● WHAT YOU WILL DO:
1. Duplicate the part of the Lausanne article between "This will be" and "in the world.", inclusive.
2. Decide whether each statement agrees with the Lausanne article. Answer yes or no and quote the deciding words. (a) The Fourth International Congress on World Evangelization will bring 5,000 participants together in South Korea. (b) The Lausanne Covenant was released at the Second Lausanne Congress. (c) "The State of the Great Commission" draws on fewer than 50 contributors.
3. Take the article on Lausanne's "State of the Great Commission" further, picking up after its final sentence.

4 Themes in Lausanne’s ‘State of the Great Commission’

Apr 25, 2024 by

By Trevin Wax, TGC.

This September, 5,000 participants from every region of the world will gather in South Korea for the Fourth International Congress on World Evangelization, hosted by the Lausanne Movement. (Thousands more will engage the Congress through satellite sites.)

This will be the 50th anniversary of the First Lausanne Congress, which saw the release of The Lausanne Covenant with John Stott as the chief architect. That document remains a rallying cry for evangelicals around the world. (See my selection of some of the best quotes.)

State of the Great Commission

This week, the Lausanne Movement released “The State of the Great Commission,” a compendium of dozens of charts, graphs, and essays from more than 100 contributors around the globe, looking at world Christianity in light of current trends, with an eye to enhancing evangelical mission efforts in both declaring and displaying Christ in the world.

● EXCERPTED RECORDS:

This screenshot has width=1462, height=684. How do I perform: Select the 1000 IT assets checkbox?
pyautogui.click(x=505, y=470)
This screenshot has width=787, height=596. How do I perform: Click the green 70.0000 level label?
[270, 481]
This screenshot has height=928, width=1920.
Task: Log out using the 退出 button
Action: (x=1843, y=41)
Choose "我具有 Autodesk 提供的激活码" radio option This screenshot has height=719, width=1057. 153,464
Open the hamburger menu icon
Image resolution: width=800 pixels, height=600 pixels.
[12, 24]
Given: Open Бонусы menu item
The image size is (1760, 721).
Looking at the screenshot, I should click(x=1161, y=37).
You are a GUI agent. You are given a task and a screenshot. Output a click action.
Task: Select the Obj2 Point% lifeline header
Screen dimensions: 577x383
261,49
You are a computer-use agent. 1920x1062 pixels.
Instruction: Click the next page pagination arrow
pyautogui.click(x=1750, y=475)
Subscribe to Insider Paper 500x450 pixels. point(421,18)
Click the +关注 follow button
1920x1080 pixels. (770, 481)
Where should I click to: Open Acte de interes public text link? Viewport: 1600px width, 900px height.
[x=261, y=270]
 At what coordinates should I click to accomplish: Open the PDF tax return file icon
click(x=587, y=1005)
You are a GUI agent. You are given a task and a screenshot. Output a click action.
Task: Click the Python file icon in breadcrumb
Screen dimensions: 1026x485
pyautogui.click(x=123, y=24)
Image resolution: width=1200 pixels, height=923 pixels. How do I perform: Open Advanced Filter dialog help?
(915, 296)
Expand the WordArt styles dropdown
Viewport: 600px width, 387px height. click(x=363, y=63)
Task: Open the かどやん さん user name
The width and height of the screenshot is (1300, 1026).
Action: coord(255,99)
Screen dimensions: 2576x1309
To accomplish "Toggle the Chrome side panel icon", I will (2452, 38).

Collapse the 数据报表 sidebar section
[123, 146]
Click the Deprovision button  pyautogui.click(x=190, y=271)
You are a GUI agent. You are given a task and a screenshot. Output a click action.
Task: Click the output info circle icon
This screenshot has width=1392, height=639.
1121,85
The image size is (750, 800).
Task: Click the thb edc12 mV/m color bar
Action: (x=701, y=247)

● THE REPLIES:
1.
This will be the 50th anniversary of the First Lausanne Congress, which saw the release of The Lausanne Covenant with John Stott as the chief architect. That document remains a rallying cry for evangelicals around the world. (See my selection of some of the best quotes.)

State of the Great Commission

This week, the Lausanne Movement released “The State of the Great Commission,” a compendium of dozens of charts, graphs, and essays from more than 100 contributors around the globe, looking at world Christianity in light of current trends, with an eye to enhancing evangelical mission efforts in both declaring and displaying Christ in the world.

2.
(a) Yes: "5,000 participants from every region of the world will gather in South Korea for the Fourth International Congress on World Evangelization"
(b) No: "the First Lausanne Congress, which saw the release of The Lausanne Covenant"
(c) No: "from more than 100 contributors around the globe"

3.
As with most multicontributor projects, this one is a mixed bag—some essays are fantastic, others do a dutiful job in summing up current thinking without breaking new ground, and a handful make unqualified statements or veer into disputable theological territory among those who affirm the Lausanne Covenant.

Reading through this volume, I noticed four major themes that kept resurfacing—four aspects of mission in the modern world worthy of consideration.

1. Polycentric Mission

This graph from the World Christian Encyclopedia floored me—the shift from 1900 to 2050 in the regional distribution of Christianity.

Read here.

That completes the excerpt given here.